Aidat, pek çok konu açısından gündeme gelebilecek bir meseledir. Fakat biz bu yazımızda iş yeri ve konut amacıyla kullanılan gayrimenkuller açısından aidat konusunu ele alacağız. Sanayi devriminden sonra insanlar kırsal yaşamdan kentsel yaşama geçiş sağlamıştır. Günümüzde bile hala insanlar köylerden kentlere göç etmektedirler. Kırsal yaşamın aksine kentlerde, toplu yaşama alışkanlığı gelişmiştir. Artan konut ihtiyacına karşılayabilmek için çok katlı ve toplu şekilde bulunan binalar yapılmaya başlanmıştır. Bu şekilde apartman ve site kültürü oluşmuştur. İnsanlar barınma ihtiyaçlarını, kentlerde genellikle bu apartman ve sitelerde yerleşerek gidermektedirler Bunun yanında iş yerleri için de insanlar genellikle apartman dairelerini tercih etmektedirler. Bu şekilde bir arada bulunan insanlar, bazı ortak kullanım alanlarına sahiptirler. Bu alanların bakımı, geliştirilmesi, elektrik, su vb. giderleri için toplanan ve genelde aylık bazda alınan ücrete aidat denmektedir. Yazımızda ele alacağımız bu konu hakkındaki sorularınızı sayfanın en altında bulunan forum aracılığıyla bizlere iletebilirsiniz.
Aidat Ne Demek?
Kelime anlamı olarak ödenti manasına gelmektedir. Aidat konusu, bu yazımızda ele alacağımız site, apartman vb. dışında birçok alanda mevcuttur. Üye olunan kuruluş, dernek, kulüp vb. açısından gündeme gelebilir. Bunun yanında bir yerden alınan hizmete karşılık da belirli periyotlar halinde kesenek oluşturulabilecektir. Mesela kredi kartı aidatları bu kapsamdadır.

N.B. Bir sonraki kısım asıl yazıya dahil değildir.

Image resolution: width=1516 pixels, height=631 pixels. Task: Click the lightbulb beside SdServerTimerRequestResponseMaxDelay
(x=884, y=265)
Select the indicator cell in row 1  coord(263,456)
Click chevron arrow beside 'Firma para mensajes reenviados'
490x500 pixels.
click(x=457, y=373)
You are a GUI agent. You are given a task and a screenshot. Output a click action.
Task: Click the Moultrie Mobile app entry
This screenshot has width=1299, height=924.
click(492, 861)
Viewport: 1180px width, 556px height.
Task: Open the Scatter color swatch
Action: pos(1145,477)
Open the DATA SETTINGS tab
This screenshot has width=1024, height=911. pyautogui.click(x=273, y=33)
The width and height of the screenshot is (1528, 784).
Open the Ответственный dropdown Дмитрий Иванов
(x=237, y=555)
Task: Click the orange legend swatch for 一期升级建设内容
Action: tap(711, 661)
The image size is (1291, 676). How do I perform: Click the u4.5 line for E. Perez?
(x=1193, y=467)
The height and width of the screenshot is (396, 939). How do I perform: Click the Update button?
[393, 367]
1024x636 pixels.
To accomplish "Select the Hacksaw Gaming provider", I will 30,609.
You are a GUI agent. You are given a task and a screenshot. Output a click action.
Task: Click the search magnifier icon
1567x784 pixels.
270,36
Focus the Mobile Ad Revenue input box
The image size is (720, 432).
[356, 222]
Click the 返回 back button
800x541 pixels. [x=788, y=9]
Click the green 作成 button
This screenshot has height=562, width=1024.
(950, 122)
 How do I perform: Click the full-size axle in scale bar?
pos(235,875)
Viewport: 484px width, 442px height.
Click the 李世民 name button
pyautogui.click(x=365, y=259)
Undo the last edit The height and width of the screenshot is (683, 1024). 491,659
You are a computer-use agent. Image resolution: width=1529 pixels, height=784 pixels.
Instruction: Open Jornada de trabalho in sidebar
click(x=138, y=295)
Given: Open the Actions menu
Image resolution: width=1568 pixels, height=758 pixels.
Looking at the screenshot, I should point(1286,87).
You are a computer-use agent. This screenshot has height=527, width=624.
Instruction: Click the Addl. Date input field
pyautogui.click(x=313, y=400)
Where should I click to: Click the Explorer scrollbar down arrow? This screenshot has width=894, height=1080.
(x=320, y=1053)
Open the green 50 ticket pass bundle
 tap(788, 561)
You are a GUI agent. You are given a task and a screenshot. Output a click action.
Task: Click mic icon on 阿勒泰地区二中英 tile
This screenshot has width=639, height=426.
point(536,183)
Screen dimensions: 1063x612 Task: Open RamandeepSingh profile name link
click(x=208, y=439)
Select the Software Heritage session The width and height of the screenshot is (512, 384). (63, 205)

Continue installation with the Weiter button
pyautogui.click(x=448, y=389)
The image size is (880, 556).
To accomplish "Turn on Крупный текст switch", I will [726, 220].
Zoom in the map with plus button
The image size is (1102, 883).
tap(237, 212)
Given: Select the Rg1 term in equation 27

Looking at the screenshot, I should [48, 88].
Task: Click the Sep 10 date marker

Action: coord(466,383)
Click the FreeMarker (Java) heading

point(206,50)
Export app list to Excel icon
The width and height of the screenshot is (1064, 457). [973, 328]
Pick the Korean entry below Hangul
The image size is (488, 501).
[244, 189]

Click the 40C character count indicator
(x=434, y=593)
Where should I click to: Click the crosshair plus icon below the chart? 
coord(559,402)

Bizim incelediğimiz açıdan konuya bakacak olursak; 8 ve daha fazla bağımsız bölümün bulunduğu apartman, site vb. yerlerde yönetici bulunmasının zorunlu olduğundan bahisle meseleye giriş yapmak isteriz. İşte aidatları toplamaya yetkili kişi de bu yöneticidir. Konuya ilişkin hüküm, Kat Mülkiyeti Kanunun 20. maddesinde düzenlenmiştir. Buna göre; kapıcı, kaloriferci, bahçıvan ve bekçi gibi sabit ücreti olan giderlere kat malikleri eşit ölçüde katılmak zorundadırlar. Bunun yanında; ana gayrimenkulün sigorta primlerine ve bütün ortak yerlerin bakım, koruma, güçlendirme ve onarımı vb. giderlere kat malikleri arsa payları oranında katılmak zorundadırlar. Örneğin asansörün bakım giderleri bu kapsamdadır.
Aidat Ödeme Yükümlülüğü Ne Zaman Başlar?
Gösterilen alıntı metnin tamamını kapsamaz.